Could you give the records starting at the line that contains "Where should I" and ending at the line that contains "(x=645, y=388)" as a two-column CSV with the columns "text" and "answer"? Use one row per record, put each field in quotes with line breaks turned into spaces, and leave the pictures out.

_DATA FOR THIS EXERCISE_:

- - - - - - -

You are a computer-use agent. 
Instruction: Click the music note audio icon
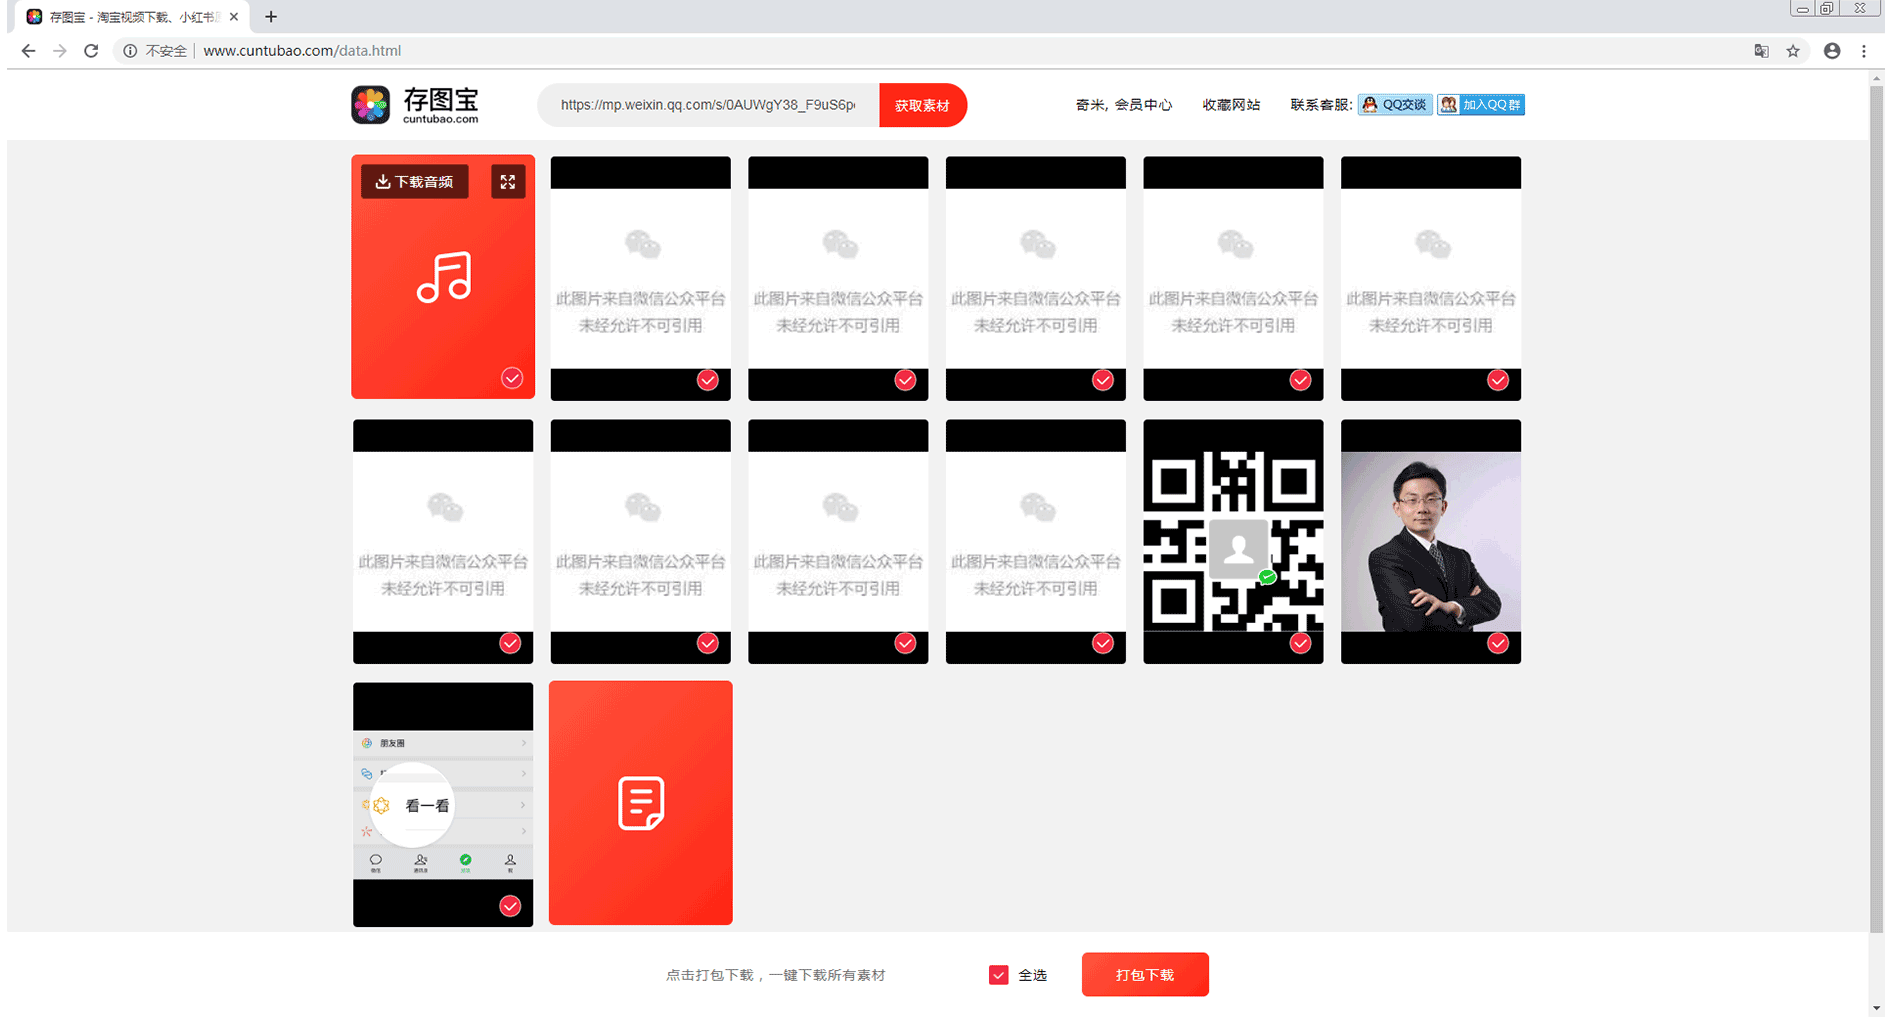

- - - - - - -

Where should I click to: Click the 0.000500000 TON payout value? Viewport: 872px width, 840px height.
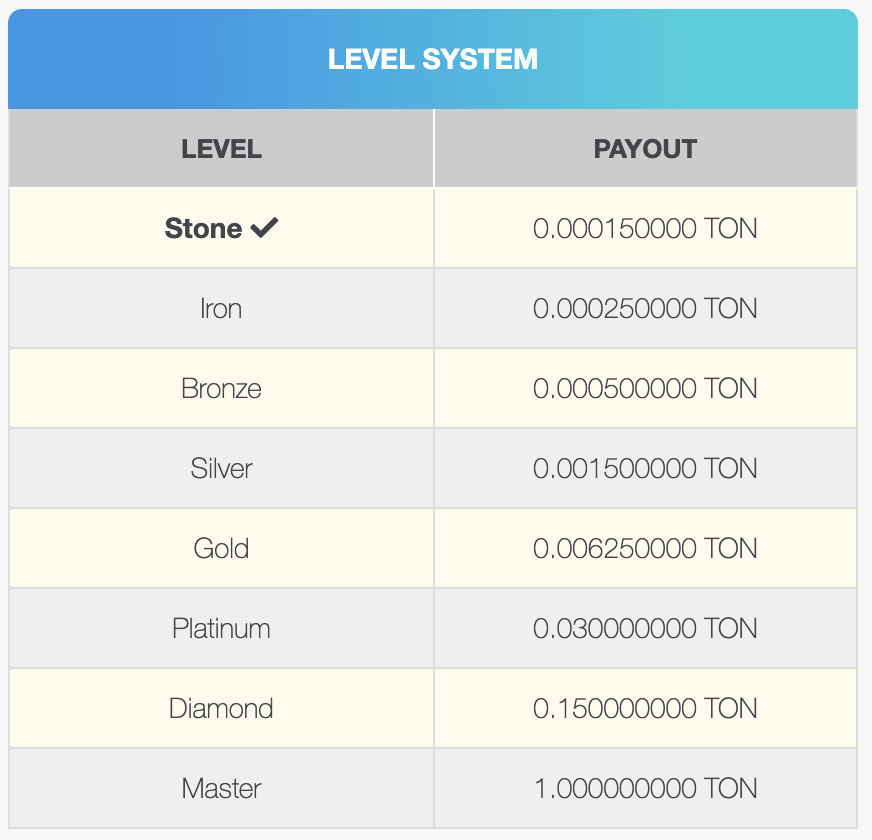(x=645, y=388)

- - - - - - -

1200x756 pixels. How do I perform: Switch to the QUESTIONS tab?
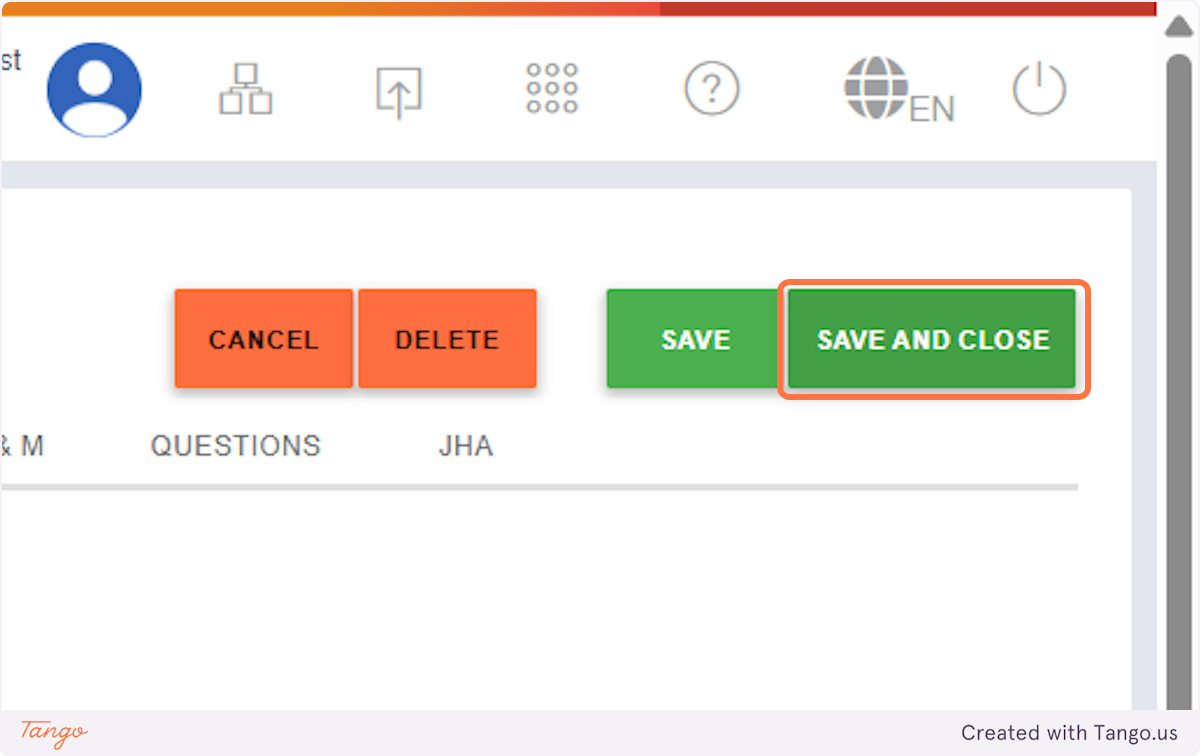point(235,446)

- - - - - - -

_REPLY_:
text,answer
"Where should I click to: Click the 0.000500000 TON payout value? Viewport: 872px width, 840px height.","(x=645, y=388)"